#### [The tasks]
1. In the passage on the township grid, rewrite the paragraph that starts "To sum up then" as a short list that keeps its main facts.
2. Resume the passage on the township grid after its last sentence, and carry it on in the same voice.

#### [Page excerpt]
[start]

I’ll admit, I could have done without the second actual fact that got me interested again in township oddities. Late in 2003, after I had been musing about these things for a couple of years, I was looking again at a township layout (they were, after all, a major feature of my job) and suddenly wondered what the numbers 1 through 36 add up to. That is, what is the sum of the 36 township squares? I’ve learned since that there’s an easy way to sum up long series of numbers, but I didn’t know it at the time so I just took out my trusty Hewlett Packard and cranked out an answer. Then, hoping I’d made a mistake, I added them up again… and then I did it one more time just to be sure. The sum is—and some of you are probably way ahead of me here—666, also known as “The Number of the Beast”.

Here is the key; and anyone who has intelligence may work out the number of the beast. The number represents a man’s name, and the numerical value of its letters is six hundred and sixty-six.Revelation 13:18, New English Bible

Now What?


To sum up then, the GLO township is a unique numerological magic square, very similar to squares associated with Kaballah and used in Western Occultism for hundreds of years. In a major feat of engineering, it has been stamped across much of the United States. The sum of its individual squares is 666, a number of apocalyptic significance to many.

Now what is the poor non-conspiracy theorist to do, faced with such a rich source of peculiarity? Probably the best thing to do is to ignore such rabbit holes, but instead I began to wonder about possible motivations. That is, if there were some shadowy group behind all this, what might their motives have been?

Because the GLO square has definitely had a major effect on the United States, quite aside from its impact on surveying. Fly over the United States, or look at aerial photos. You will see a grid, a chessboard; square fields or developed blocks bounded by straight roads. No other sector of the Earth is laid out like this. Fly over any part of Europe, or Asia, or South America, or… anywhere but here, really. You will see roads and fields that follow contours, that give way to hills and mountains, that nestle up to forest edges and creeks. You will see a human landscape that is shaped by the natural world; but in the United States, most of us live in a landscape that is—thanks to ownership lines imposed arbitrarily—imposed upon the natural world, laid over it like graph paper on a map. The township system is part of the structural underpinning of U.S. culture, part of every American’s mental furniture. It may not be, quite, the air we breathe but it is certainly the ground we walk on. It shapes our visible world and it shapes us.

[end]

#### [Data section]

[start]

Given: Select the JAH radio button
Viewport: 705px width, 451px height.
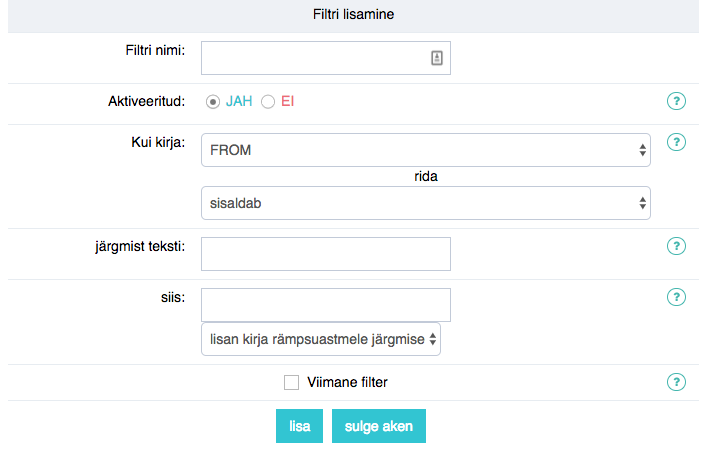Looking at the screenshot, I should point(213,102).
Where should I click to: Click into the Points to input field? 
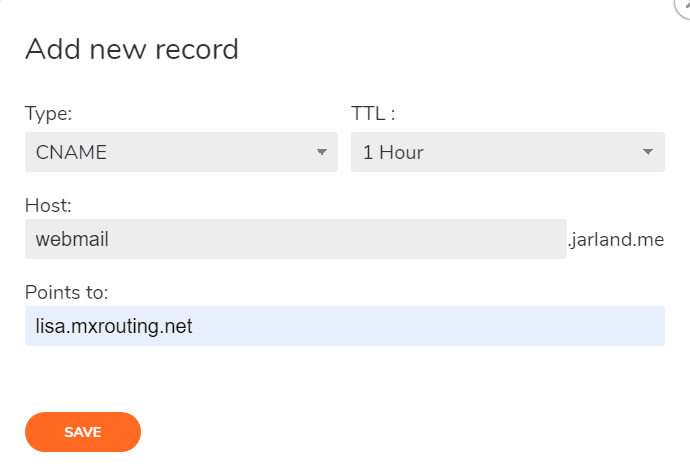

[end]

#### [Results of the tasks]
1.
- The GLO township is a unique numerological magic square, much like squares tied to Kaballah and used in Western Occultism for hundreds of years.
- In a major feat of engineering, it has been stamped across much of the United States.
- Its individual squares add up to 666, a number of apocalyptic significance to many.

2.
Is it too crazy, too speculative, to say that Americans are a different people as a result of our different environment, that our national culture is partially a product of our national landscape? As a nation, we do tend to ride roughshod, at times, over the natural world. Could our straight roads and square fields be shaping us as much as we shape them?

Now here I speculate wildly, but bear with me. One word for the tendency to impose order on nature is ‘Apollonian’. The sun god, Apollo, has long been associated with classical order, control, discipline and masculinity – as opposed to the Moon Goddess, traditionally associated with wildness, paganism, and femininity. As a nation, the United States is considerably more ‘solar’ than ‘lunar’.

But since the 6×6 square is a solar device, a fascinating (and, yes, nutty and conspiratorial) possibility comes to mind. There is the interesting, unlikely, crazy possibility that some person or group manipulated the choice of GLO township layout in an attempt to cast a Kabbalistic spell over an entire nation… and there is the possibility that it worked.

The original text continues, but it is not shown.